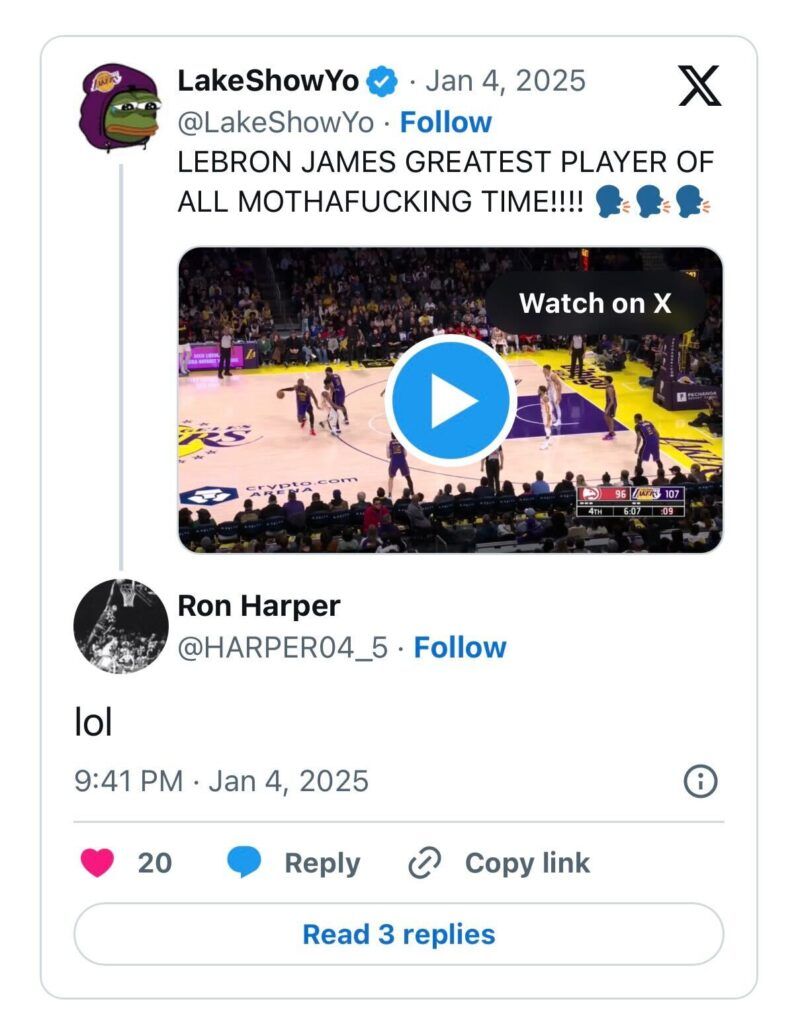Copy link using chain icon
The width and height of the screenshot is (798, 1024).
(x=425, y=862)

...

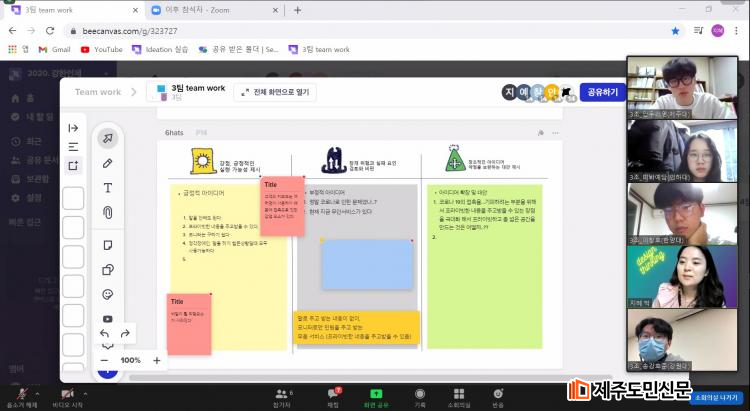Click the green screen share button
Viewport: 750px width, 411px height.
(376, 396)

What is required » Rewrite everything in the listing from the line containing "Copy link using chain icon" down to the line containing "(x=425, y=862)", swapping "screenshot" for "image" and leaving the rest as it is. Omit the pictures.

Exercise result »
Copy link using chain icon
The width and height of the image is (798, 1024).
(x=425, y=862)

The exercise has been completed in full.